_AIM OF THE TASK_
Taking the line with "Open paint symmetry options" as the first and the line with "This screenshot has" as the last, set down the lines below exactly, pictures excluded.

Collected data
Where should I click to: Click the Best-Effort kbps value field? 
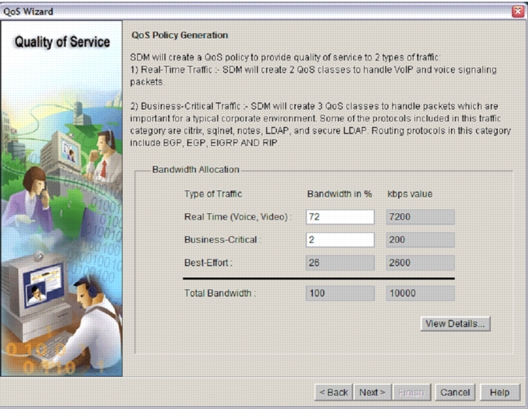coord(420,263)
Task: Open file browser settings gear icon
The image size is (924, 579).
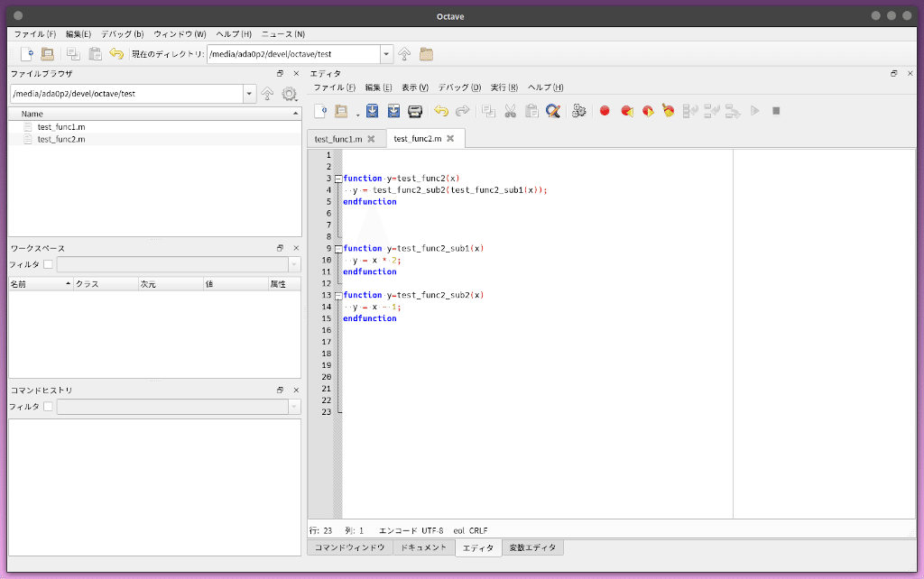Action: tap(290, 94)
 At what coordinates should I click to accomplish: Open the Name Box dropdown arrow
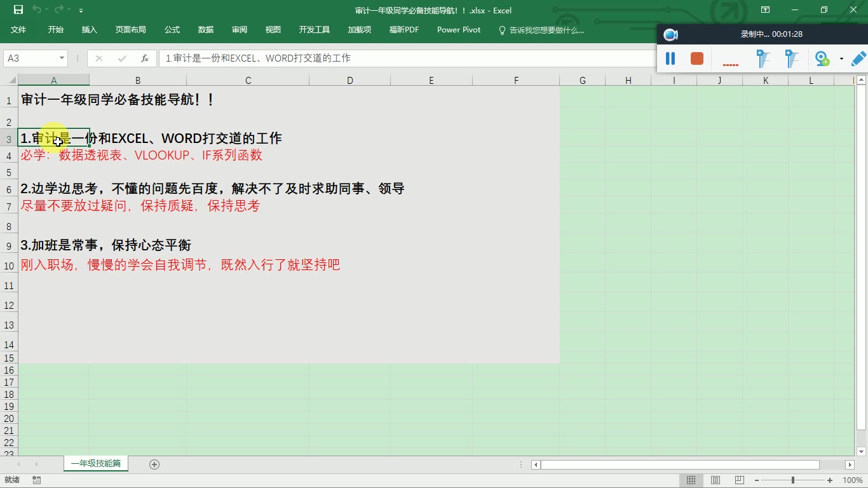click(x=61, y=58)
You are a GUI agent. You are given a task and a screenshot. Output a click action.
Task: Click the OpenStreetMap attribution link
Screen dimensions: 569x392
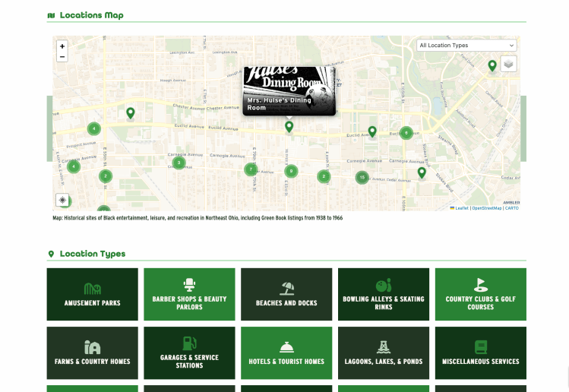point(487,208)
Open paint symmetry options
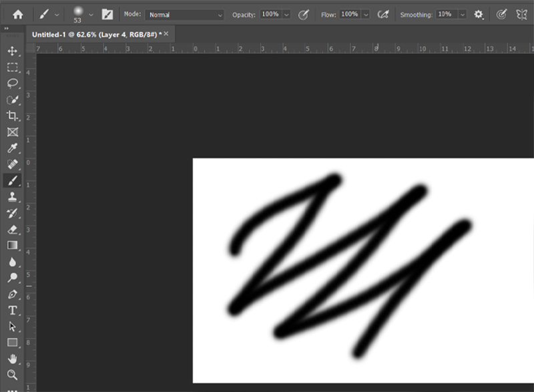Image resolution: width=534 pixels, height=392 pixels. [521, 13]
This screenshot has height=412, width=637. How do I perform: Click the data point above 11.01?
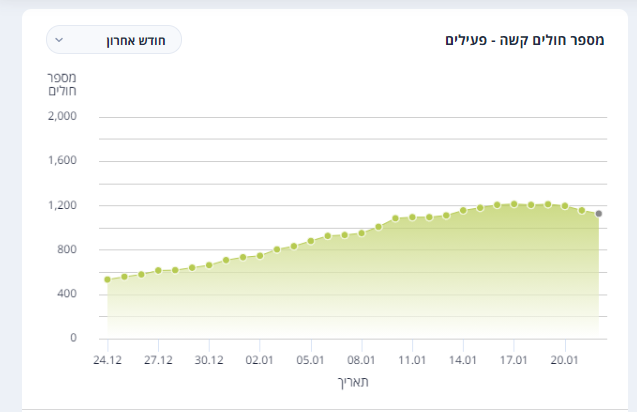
--
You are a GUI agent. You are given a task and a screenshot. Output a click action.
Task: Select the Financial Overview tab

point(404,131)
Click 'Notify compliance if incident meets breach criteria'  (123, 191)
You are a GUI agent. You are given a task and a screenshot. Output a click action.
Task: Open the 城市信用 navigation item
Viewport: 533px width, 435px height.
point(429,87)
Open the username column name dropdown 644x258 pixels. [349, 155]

_EXERCISE OUTPUT_
Open paint symmetry options
Image resolution: width=534 pixels, height=392 pixels. [521, 13]
This screenshot has height=412, width=637. How do I perform: Click the data point above 11.01?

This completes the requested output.